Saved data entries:
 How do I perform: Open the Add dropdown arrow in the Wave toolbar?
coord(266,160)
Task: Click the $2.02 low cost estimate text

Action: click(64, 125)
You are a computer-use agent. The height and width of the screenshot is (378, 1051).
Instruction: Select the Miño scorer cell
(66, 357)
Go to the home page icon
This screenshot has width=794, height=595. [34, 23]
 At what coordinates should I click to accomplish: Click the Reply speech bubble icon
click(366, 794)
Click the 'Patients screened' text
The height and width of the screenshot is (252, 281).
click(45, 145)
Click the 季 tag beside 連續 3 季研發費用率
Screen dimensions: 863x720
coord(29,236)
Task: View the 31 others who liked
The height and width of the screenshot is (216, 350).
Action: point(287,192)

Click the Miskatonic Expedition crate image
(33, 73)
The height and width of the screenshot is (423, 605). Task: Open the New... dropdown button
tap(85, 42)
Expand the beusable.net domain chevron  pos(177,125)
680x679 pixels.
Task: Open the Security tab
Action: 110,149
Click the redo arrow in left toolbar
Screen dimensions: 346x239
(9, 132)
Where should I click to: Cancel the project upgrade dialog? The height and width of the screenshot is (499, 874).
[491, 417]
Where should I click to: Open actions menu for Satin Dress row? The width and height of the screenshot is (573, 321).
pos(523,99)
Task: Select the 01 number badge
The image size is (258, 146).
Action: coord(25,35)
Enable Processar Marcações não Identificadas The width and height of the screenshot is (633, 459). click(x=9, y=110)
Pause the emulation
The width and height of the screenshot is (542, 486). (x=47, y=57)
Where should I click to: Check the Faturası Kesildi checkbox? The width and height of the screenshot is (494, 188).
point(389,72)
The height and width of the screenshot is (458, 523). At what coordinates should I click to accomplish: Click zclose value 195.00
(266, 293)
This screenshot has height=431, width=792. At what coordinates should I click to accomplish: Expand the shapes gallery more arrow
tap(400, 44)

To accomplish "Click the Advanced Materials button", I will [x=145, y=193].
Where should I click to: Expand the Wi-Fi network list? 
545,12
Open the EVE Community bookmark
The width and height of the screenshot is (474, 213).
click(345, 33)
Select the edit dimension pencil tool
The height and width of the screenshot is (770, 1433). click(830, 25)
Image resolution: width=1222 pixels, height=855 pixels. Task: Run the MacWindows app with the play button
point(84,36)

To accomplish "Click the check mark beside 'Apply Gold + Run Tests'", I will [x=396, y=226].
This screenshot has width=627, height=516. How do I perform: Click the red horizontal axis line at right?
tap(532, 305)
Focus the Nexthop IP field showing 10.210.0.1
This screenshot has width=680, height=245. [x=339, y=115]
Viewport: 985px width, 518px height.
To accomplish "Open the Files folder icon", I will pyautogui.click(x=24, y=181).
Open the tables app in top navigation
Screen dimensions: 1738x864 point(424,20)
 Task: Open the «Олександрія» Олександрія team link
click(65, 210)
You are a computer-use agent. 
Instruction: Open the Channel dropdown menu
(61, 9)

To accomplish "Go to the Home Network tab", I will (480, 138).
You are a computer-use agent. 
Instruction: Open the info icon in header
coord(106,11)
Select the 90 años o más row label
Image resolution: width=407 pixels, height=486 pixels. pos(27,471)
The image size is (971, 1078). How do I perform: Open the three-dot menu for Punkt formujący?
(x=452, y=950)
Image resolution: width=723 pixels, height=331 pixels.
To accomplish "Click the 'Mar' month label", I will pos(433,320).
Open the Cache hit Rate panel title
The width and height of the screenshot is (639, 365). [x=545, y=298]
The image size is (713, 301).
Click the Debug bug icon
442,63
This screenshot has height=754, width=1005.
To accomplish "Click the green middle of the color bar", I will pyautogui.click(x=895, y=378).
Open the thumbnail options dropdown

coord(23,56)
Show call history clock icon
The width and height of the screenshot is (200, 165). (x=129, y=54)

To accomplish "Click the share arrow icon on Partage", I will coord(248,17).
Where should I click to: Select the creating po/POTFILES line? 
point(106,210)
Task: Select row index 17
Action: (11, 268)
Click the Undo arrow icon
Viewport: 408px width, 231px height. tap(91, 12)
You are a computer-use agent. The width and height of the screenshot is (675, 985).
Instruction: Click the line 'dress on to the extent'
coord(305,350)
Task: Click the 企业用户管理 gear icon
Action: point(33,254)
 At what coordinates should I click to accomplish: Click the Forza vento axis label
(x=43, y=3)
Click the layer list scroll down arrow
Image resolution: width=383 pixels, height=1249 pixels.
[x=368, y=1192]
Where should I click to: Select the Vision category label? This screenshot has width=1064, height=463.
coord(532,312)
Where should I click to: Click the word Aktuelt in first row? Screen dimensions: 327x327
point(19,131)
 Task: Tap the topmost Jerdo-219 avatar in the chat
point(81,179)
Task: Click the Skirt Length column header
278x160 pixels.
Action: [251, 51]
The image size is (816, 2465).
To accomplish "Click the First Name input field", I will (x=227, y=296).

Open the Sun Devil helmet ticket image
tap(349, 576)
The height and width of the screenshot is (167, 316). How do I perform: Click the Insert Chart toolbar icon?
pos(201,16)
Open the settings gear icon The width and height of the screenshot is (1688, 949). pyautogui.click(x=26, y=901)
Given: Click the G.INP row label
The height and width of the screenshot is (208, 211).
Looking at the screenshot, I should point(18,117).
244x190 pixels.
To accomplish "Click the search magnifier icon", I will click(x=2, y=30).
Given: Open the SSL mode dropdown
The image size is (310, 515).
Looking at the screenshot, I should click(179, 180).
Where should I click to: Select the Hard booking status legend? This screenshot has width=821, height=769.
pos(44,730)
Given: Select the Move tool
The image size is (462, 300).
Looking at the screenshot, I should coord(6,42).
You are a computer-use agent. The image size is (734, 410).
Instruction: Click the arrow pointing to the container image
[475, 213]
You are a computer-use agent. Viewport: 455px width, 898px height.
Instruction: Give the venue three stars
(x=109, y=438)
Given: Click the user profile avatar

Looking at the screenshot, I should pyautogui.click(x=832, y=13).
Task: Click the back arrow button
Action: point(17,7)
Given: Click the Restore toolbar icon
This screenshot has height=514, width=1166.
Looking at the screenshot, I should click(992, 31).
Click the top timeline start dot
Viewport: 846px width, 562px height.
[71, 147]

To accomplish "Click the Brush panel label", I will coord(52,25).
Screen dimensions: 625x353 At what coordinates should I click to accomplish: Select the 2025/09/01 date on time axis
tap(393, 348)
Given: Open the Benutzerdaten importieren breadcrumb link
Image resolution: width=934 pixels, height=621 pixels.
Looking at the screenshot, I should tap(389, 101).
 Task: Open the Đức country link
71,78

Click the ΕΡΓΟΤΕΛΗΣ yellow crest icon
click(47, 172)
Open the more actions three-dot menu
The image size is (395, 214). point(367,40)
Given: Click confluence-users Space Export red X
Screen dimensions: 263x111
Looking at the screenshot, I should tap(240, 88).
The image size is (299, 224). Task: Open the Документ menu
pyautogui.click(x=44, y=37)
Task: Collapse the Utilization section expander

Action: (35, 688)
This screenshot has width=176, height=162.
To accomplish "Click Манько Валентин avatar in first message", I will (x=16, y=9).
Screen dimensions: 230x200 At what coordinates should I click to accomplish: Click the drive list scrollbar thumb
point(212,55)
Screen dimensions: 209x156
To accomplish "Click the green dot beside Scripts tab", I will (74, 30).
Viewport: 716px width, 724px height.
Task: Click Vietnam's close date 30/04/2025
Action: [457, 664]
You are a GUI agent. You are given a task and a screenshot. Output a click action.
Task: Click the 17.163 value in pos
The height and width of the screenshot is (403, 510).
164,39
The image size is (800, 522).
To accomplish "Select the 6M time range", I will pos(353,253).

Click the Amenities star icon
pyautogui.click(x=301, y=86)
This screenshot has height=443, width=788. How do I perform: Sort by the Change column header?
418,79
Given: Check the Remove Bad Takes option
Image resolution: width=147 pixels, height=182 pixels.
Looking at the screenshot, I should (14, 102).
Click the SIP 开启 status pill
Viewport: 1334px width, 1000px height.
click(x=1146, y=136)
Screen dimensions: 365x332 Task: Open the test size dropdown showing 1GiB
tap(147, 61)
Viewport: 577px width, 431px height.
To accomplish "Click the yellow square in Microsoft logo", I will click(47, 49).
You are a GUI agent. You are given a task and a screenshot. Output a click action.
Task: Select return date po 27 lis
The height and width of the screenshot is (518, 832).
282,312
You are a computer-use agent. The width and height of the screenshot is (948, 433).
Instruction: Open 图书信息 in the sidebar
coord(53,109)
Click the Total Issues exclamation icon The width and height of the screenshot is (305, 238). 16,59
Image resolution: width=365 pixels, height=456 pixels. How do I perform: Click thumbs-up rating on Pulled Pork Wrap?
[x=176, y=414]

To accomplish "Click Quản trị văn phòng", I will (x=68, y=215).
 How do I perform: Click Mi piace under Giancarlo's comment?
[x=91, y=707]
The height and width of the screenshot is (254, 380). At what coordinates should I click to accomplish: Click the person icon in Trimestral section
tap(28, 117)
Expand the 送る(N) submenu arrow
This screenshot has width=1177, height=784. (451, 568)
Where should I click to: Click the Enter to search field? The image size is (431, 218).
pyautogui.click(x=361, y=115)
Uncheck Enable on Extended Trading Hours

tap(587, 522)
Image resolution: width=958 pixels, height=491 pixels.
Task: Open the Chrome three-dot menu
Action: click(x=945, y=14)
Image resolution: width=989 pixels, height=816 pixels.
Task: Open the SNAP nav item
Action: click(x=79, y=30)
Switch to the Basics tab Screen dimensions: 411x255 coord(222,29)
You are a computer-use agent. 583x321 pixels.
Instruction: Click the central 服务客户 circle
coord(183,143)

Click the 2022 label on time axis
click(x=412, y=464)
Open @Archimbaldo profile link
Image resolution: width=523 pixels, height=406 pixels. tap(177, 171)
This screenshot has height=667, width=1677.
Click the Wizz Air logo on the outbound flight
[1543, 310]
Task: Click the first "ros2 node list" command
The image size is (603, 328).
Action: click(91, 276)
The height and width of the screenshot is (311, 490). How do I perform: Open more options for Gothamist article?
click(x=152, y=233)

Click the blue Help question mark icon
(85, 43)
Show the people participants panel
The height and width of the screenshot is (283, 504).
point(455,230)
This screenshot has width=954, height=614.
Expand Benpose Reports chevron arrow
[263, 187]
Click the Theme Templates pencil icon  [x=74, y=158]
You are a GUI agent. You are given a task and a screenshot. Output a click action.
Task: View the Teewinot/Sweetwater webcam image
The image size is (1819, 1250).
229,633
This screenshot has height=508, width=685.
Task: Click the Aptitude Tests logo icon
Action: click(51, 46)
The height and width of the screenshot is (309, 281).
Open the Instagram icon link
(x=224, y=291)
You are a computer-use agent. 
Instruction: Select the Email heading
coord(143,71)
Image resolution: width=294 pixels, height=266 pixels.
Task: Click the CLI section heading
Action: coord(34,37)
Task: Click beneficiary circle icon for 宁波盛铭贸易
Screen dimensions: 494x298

Task directions: Word for word, restate the data above from its first line down to and including the line with "Task: View the 31 others who liked".

Solved problem:
 How do I perform: Open the Add dropdown arrow in the Wave toolbar?
coord(266,160)
Task: Click the $2.02 low cost estimate text

Action: click(64, 125)
You are a computer-use agent. The height and width of the screenshot is (378, 1051).
Instruction: Select the Miño scorer cell
(66, 357)
Go to the home page icon
This screenshot has width=794, height=595. [34, 23]
 At what coordinates should I click to accomplish: Click the Reply speech bubble icon
click(366, 794)
Click the 'Patients screened' text
The height and width of the screenshot is (252, 281).
click(45, 145)
Click the 季 tag beside 連續 3 季研發費用率
Screen dimensions: 863x720
coord(29,236)
Task: View the 31 others who liked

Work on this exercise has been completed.